How to complete this task: Could you restate every record below word for word?
The input Start Marker
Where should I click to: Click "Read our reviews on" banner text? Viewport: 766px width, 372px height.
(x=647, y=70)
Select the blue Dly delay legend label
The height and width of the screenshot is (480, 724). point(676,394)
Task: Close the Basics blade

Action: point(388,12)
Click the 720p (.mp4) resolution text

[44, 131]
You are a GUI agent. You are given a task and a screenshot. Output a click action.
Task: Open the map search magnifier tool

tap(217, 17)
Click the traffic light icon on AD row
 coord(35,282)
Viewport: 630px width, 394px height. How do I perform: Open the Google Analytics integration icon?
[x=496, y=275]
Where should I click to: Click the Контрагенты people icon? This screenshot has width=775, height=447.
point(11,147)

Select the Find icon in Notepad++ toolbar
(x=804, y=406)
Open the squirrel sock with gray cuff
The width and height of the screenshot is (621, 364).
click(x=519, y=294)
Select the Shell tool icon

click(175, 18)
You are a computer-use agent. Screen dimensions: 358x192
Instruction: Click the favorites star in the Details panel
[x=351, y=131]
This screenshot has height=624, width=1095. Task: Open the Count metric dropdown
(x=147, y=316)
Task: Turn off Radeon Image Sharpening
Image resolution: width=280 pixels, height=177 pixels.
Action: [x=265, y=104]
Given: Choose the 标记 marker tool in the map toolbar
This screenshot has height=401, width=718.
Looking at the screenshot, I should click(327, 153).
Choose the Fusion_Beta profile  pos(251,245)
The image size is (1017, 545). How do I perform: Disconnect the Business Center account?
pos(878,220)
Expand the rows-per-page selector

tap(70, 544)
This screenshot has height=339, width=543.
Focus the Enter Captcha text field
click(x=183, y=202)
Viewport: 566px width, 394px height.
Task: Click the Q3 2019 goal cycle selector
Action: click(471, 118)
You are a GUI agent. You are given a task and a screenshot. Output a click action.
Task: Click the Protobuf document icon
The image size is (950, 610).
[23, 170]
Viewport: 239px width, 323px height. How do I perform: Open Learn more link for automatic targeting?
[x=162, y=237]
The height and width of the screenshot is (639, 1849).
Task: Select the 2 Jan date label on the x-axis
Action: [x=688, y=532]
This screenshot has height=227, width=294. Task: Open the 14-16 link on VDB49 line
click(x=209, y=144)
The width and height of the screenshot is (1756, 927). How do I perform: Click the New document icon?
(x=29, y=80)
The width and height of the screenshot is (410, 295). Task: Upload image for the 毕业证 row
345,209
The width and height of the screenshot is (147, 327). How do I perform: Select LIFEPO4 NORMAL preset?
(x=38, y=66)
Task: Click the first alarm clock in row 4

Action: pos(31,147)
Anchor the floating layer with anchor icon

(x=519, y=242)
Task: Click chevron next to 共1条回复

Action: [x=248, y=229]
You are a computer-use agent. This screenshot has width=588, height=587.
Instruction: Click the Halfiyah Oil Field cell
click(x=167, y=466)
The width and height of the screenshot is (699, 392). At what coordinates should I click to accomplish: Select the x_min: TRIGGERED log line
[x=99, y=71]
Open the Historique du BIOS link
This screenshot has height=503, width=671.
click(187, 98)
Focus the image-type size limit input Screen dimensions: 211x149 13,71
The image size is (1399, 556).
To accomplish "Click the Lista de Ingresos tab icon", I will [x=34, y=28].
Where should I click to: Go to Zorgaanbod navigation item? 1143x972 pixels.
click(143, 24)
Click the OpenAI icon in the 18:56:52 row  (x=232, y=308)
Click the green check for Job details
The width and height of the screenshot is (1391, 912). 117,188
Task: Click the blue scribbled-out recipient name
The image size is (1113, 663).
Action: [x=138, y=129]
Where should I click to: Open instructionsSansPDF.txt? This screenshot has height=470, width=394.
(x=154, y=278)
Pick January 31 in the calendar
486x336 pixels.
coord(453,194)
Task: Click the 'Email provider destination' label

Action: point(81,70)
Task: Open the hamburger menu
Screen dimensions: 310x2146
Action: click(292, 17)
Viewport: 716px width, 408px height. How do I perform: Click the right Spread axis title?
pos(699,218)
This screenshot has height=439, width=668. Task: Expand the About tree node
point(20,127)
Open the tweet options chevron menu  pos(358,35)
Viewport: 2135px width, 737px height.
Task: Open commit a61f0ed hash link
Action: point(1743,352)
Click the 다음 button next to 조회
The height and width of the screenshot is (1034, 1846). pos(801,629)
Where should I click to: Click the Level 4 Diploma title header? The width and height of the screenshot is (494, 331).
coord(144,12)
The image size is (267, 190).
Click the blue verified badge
The input End Marker
Exercise output:
Where should I click to: Click "Read our reviews on" banner text? Viewport: 766px width, 372px height.
(x=647, y=70)
Select the blue Dly delay legend label
The height and width of the screenshot is (480, 724). point(676,394)
Task: Close the Basics blade

Action: point(388,12)
Click the 720p (.mp4) resolution text

[44, 131]
You are a GUI agent. You are given a task and a screenshot. Output a click action.
Task: Open the map search magnifier tool

tap(217, 17)
Click the traffic light icon on AD row
 coord(35,282)
Viewport: 630px width, 394px height. How do I perform: Open the Google Analytics integration icon?
[x=496, y=275]
Where should I click to: Click the Контрагенты people icon? This screenshot has width=775, height=447.
point(11,147)

Select the Find icon in Notepad++ toolbar
(x=804, y=406)
Open the squirrel sock with gray cuff
The width and height of the screenshot is (621, 364).
click(x=519, y=294)
Select the Shell tool icon

click(175, 18)
You are a computer-use agent. Screen dimensions: 358x192
Instruction: Click the favorites star in the Details panel
[x=351, y=131]
This screenshot has height=624, width=1095. Task: Open the Count metric dropdown
(x=147, y=316)
Task: Turn off Radeon Image Sharpening
Image resolution: width=280 pixels, height=177 pixels.
Action: [x=265, y=104]
Given: Choose the 标记 marker tool in the map toolbar
This screenshot has height=401, width=718.
Looking at the screenshot, I should click(327, 153).
Choose the Fusion_Beta profile  pos(251,245)
The image size is (1017, 545). How do I perform: Disconnect the Business Center account?
pos(878,220)
Expand the rows-per-page selector

tap(70, 544)
This screenshot has height=339, width=543.
Focus the Enter Captcha text field
click(x=183, y=202)
Viewport: 566px width, 394px height.
Task: Click the Q3 2019 goal cycle selector
Action: click(471, 118)
You are a GUI agent. You are given a task and a screenshot. Output a click action.
Task: Click the Protobuf document icon
The image size is (950, 610).
[23, 170]
Viewport: 239px width, 323px height. How do I perform: Open Learn more link for automatic targeting?
[x=162, y=237]
The height and width of the screenshot is (639, 1849).
Task: Select the 2 Jan date label on the x-axis
Action: [x=688, y=532]
This screenshot has height=227, width=294. Task: Open the 14-16 link on VDB49 line
click(x=209, y=144)
The width and height of the screenshot is (1756, 927). How do I perform: Click the New document icon?
(x=29, y=80)
The width and height of the screenshot is (410, 295). Task: Upload image for the 毕业证 row
345,209
The width and height of the screenshot is (147, 327). How do I perform: Select LIFEPO4 NORMAL preset?
(x=38, y=66)
Task: Click the first alarm clock in row 4

Action: pos(31,147)
Anchor the floating layer with anchor icon

(x=519, y=242)
Task: Click chevron next to 共1条回复

Action: [x=248, y=229]
You are a computer-use agent. This screenshot has width=588, height=587.
Instruction: Click the Halfiyah Oil Field cell
click(x=167, y=466)
The width and height of the screenshot is (699, 392). At what coordinates should I click to accomplish: Select the x_min: TRIGGERED log line
[x=99, y=71]
Open the Historique du BIOS link
This screenshot has height=503, width=671.
click(187, 98)
Focus the image-type size limit input Screen dimensions: 211x149 13,71
The image size is (1399, 556).
To accomplish "Click the Lista de Ingresos tab icon", I will [x=34, y=28].
Where should I click to: Go to Zorgaanbod navigation item? 1143x972 pixels.
click(143, 24)
Click the OpenAI icon in the 18:56:52 row  (x=232, y=308)
Click the green check for Job details
The width and height of the screenshot is (1391, 912). 117,188
Task: Click the blue scribbled-out recipient name
The image size is (1113, 663).
Action: [x=138, y=129]
Where should I click to: Open instructionsSansPDF.txt? This screenshot has height=470, width=394.
(x=154, y=278)
Pick January 31 in the calendar
486x336 pixels.
coord(453,194)
Task: Click the 'Email provider destination' label

Action: point(81,70)
Task: Open the hamburger menu
Screen dimensions: 310x2146
Action: click(292, 17)
Viewport: 716px width, 408px height. How do I perform: Click the right Spread axis title?
pos(699,218)
This screenshot has height=439, width=668. Task: Expand the About tree node
point(20,127)
Open the tweet options chevron menu  pos(358,35)
Viewport: 2135px width, 737px height.
Task: Open commit a61f0ed hash link
Action: point(1743,352)
Click the 다음 button next to 조회
The height and width of the screenshot is (1034, 1846). pos(801,629)
Where should I click to: Click the Level 4 Diploma title header? The width and height of the screenshot is (494, 331).
coord(144,12)
The image size is (267, 190).
Click the blue verified badge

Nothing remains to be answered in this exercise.